**Problem statement:** Reproduce verbatim the stretch of the material from the line containing "Viewport: 645px width, 498px" through the end of the material, leaving out the pictures.

**Data extract:**

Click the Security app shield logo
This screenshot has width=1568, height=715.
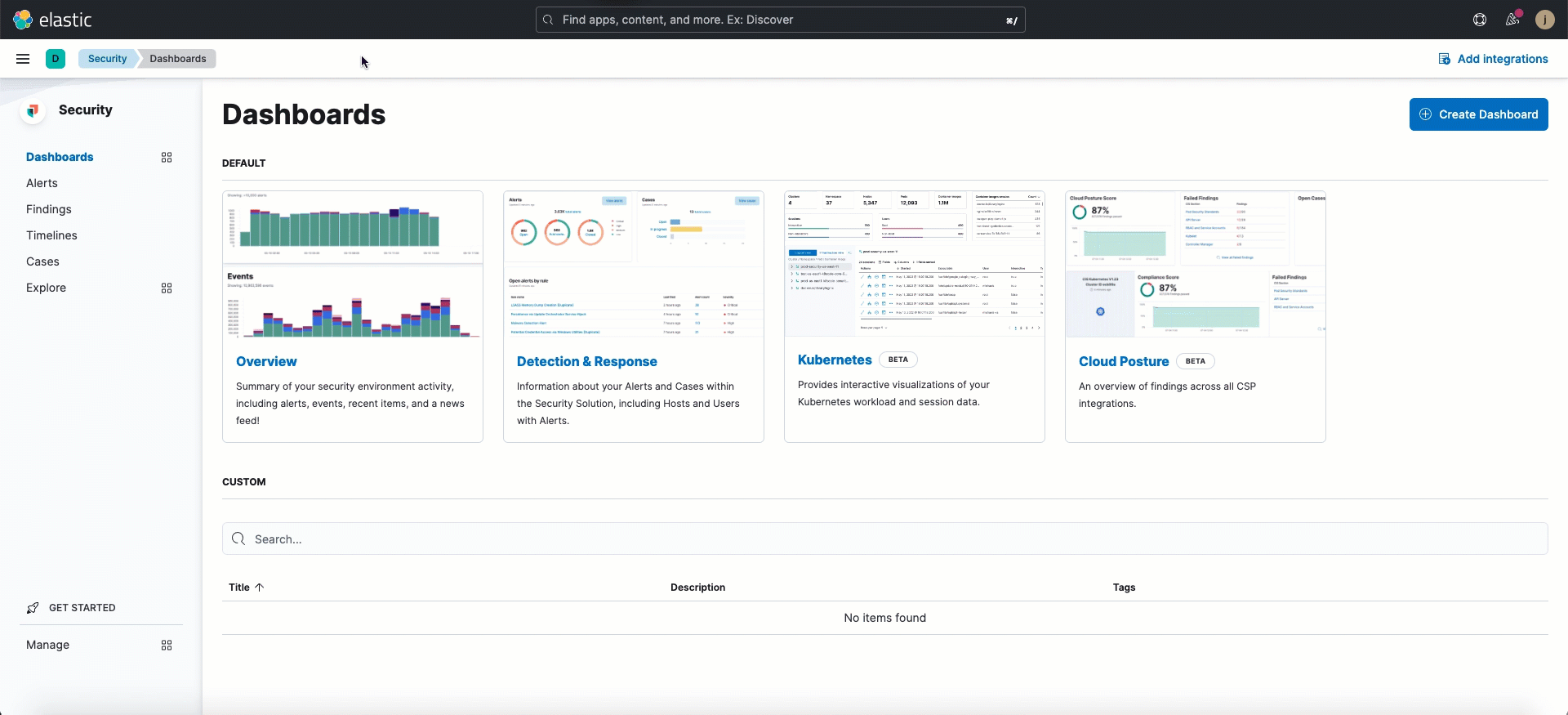(x=33, y=110)
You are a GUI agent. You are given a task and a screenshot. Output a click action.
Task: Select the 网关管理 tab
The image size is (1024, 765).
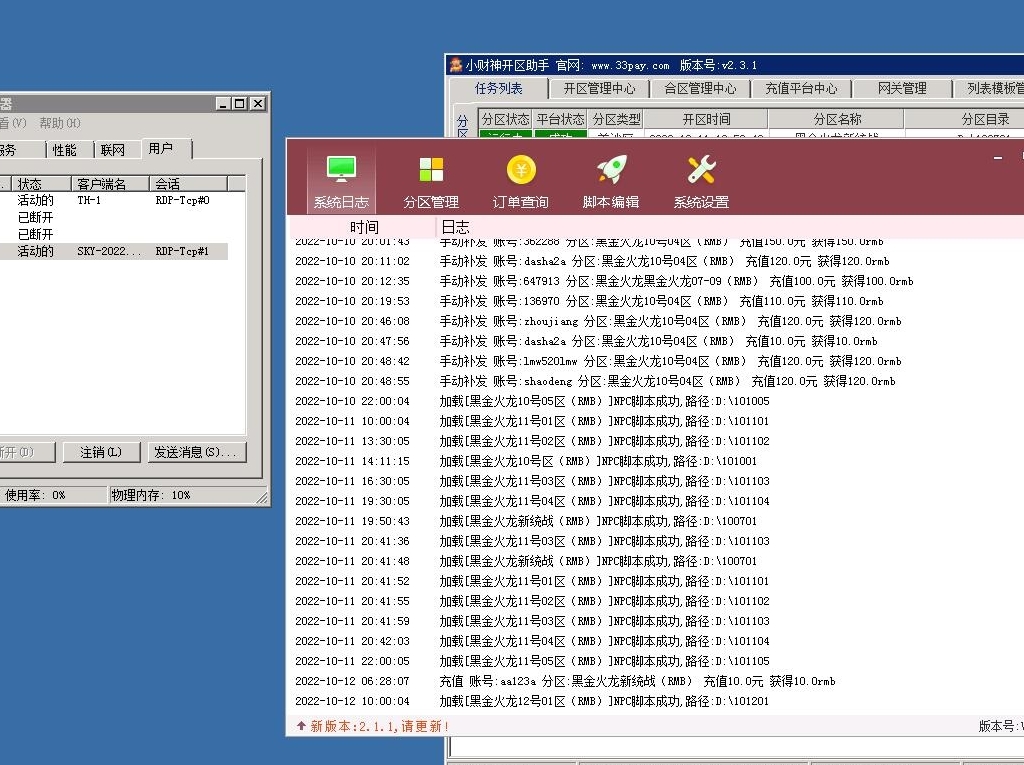click(x=902, y=88)
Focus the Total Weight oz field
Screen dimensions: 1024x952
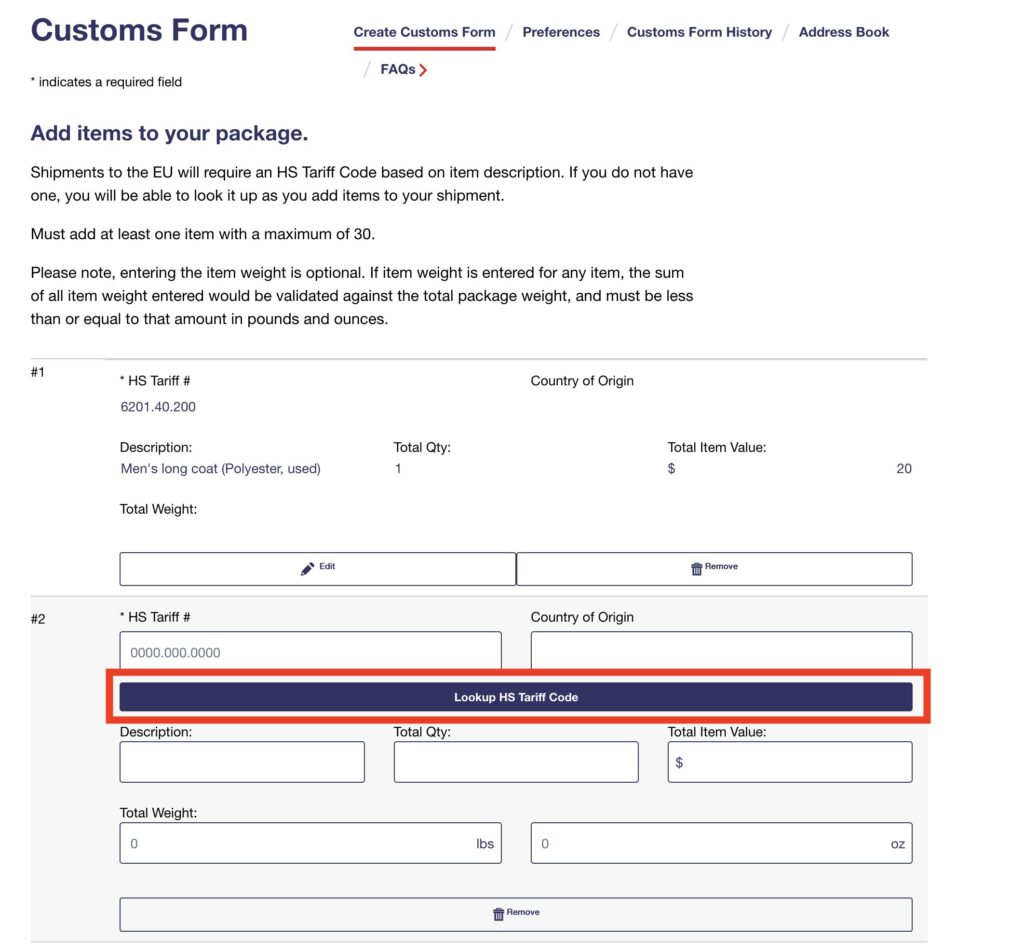tap(721, 843)
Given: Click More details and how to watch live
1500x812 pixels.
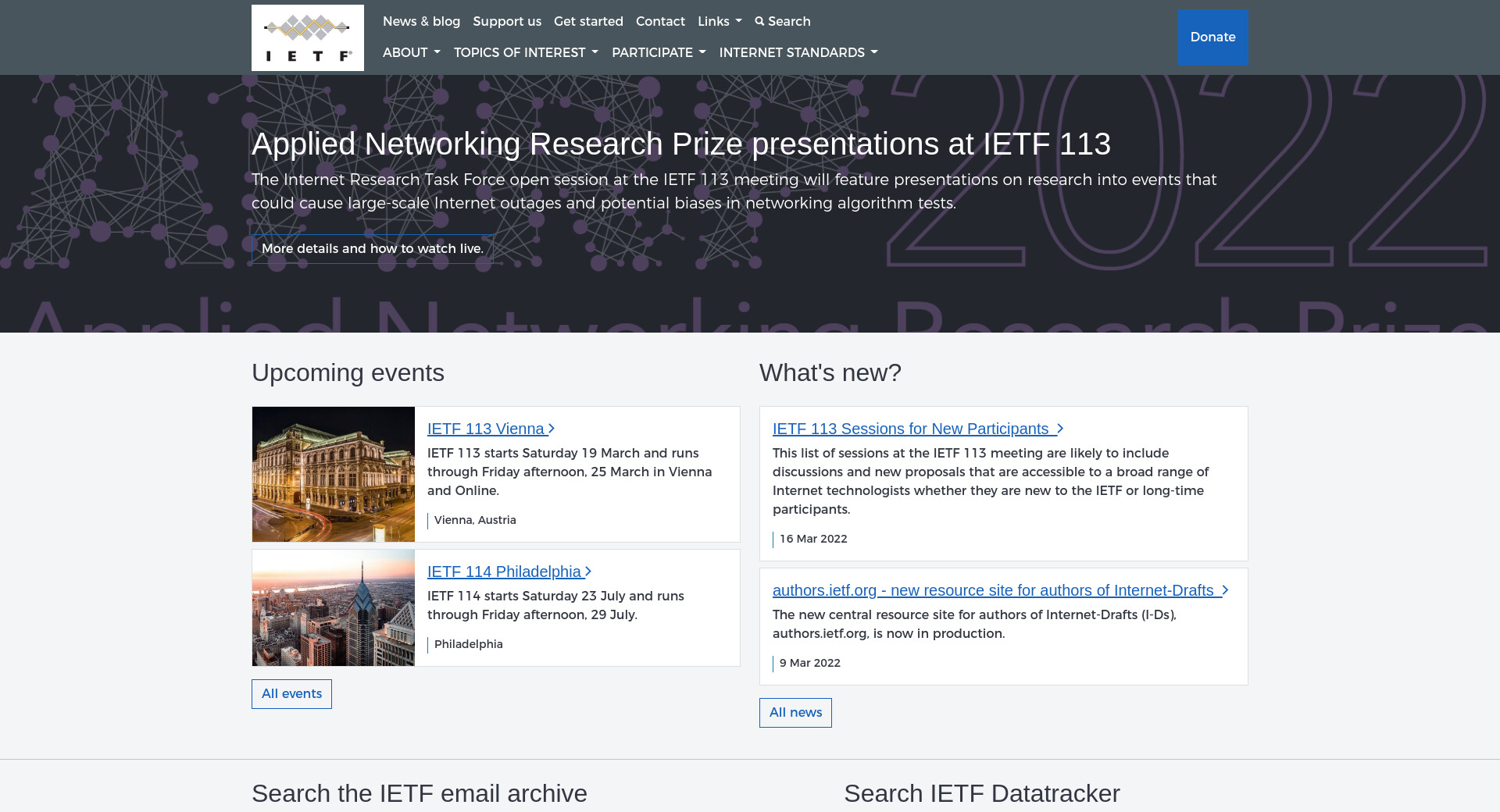Looking at the screenshot, I should (x=372, y=249).
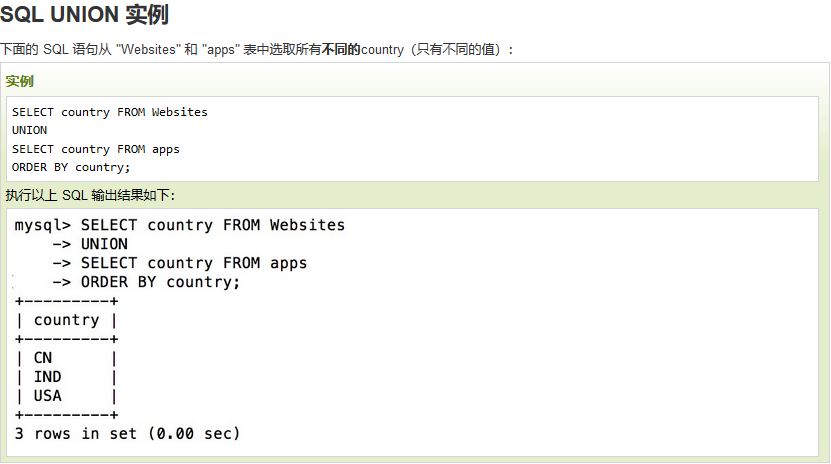The width and height of the screenshot is (831, 464).
Task: Click the IND result row
Action: [66, 377]
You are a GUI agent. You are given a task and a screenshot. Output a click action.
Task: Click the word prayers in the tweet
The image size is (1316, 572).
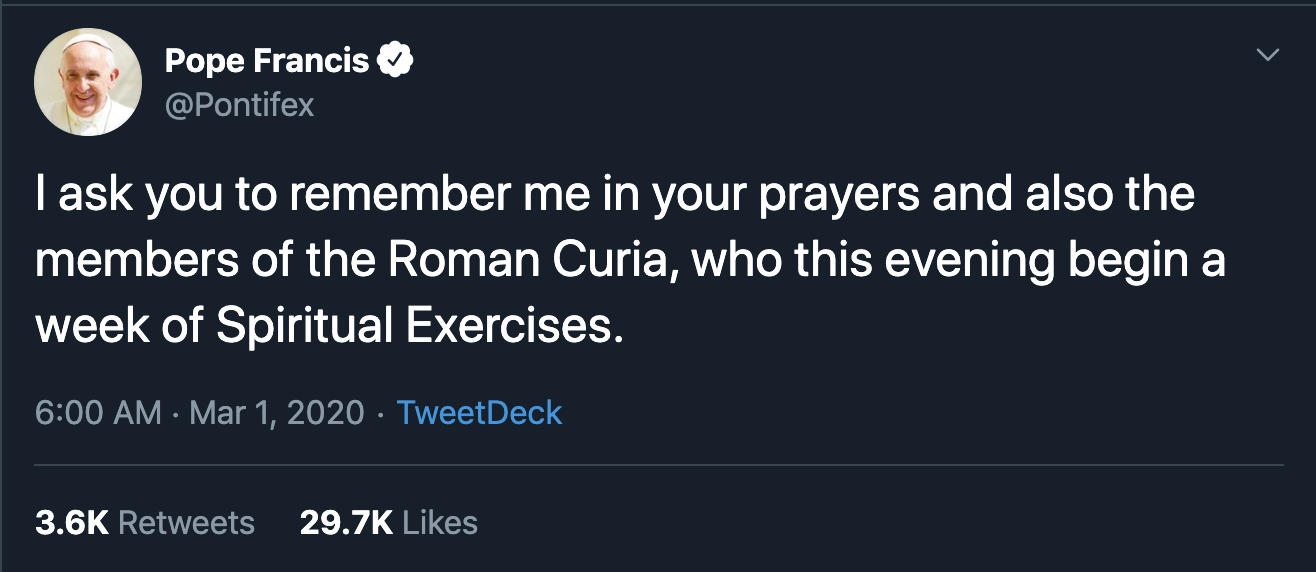[837, 195]
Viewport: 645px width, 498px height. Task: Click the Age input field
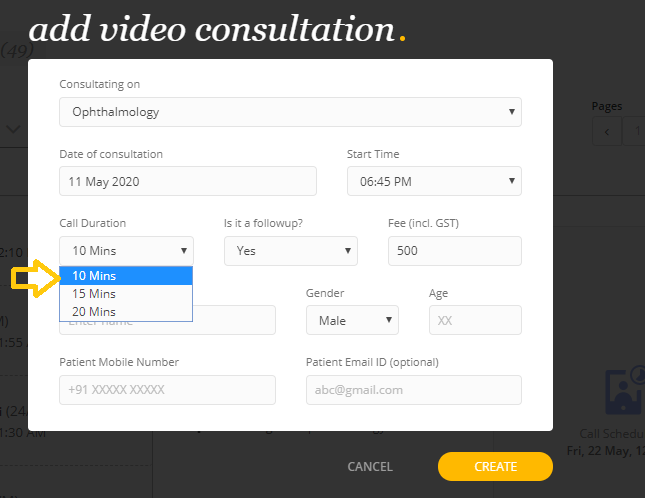point(475,320)
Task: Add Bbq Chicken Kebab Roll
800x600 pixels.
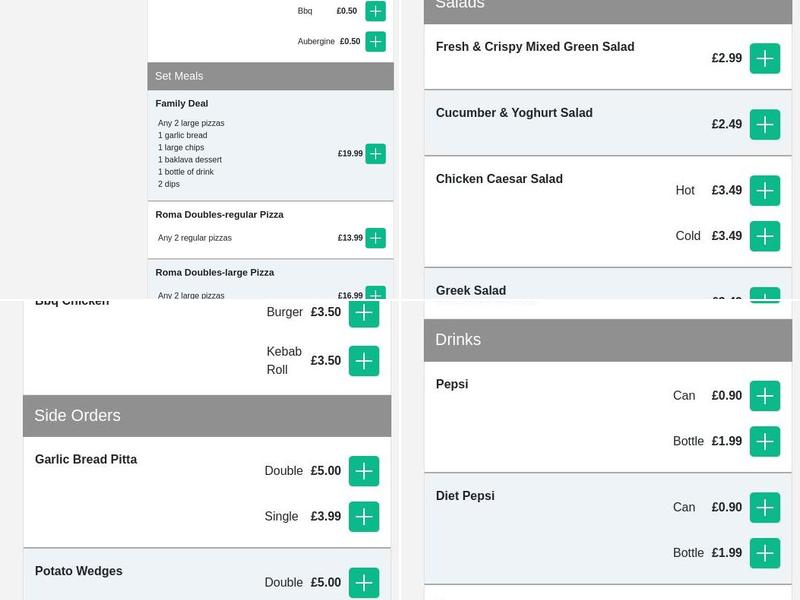Action: click(364, 361)
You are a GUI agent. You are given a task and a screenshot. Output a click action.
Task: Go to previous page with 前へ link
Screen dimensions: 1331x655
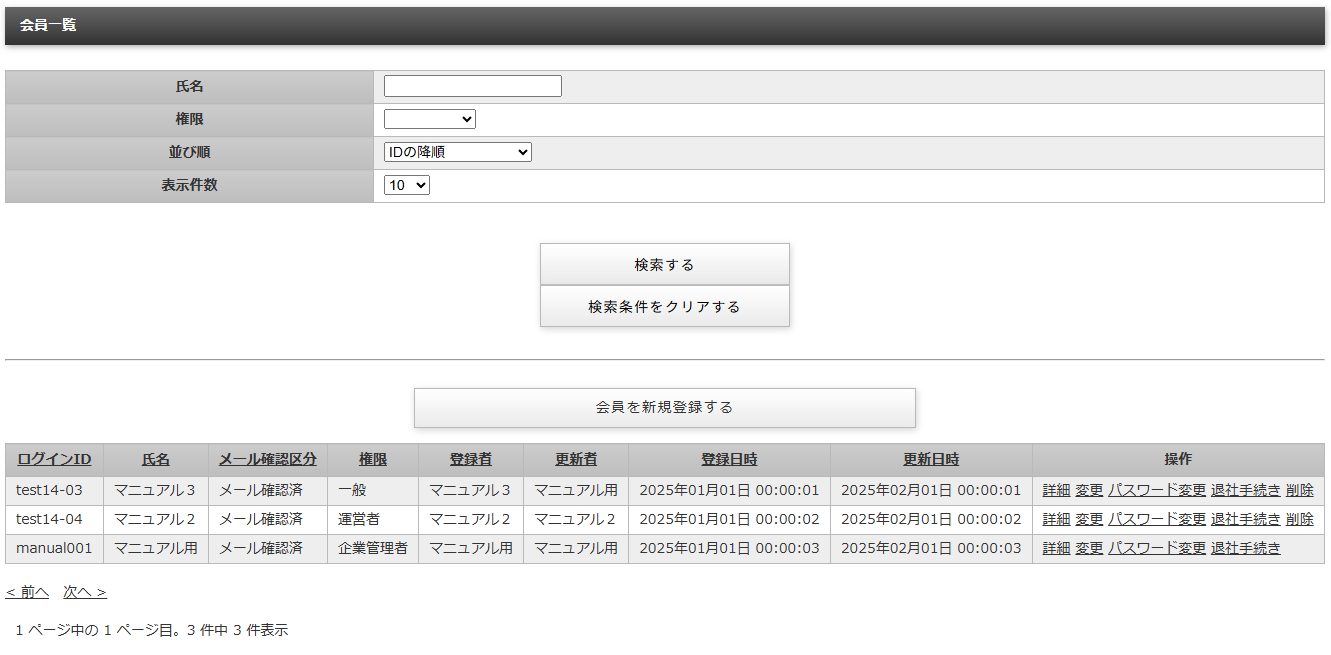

**Complete response:**
Viewport: 645px width, 498px height. Task: Click the Age input field
point(475,320)
Task: Add Bbq Chicken Kebab Roll
800x600 pixels.
Action: click(364, 361)
You are a GUI agent. You are given a task and a screenshot. Output a click action.
Task: Go to previous page with 前へ link
Screen dimensions: 1331x655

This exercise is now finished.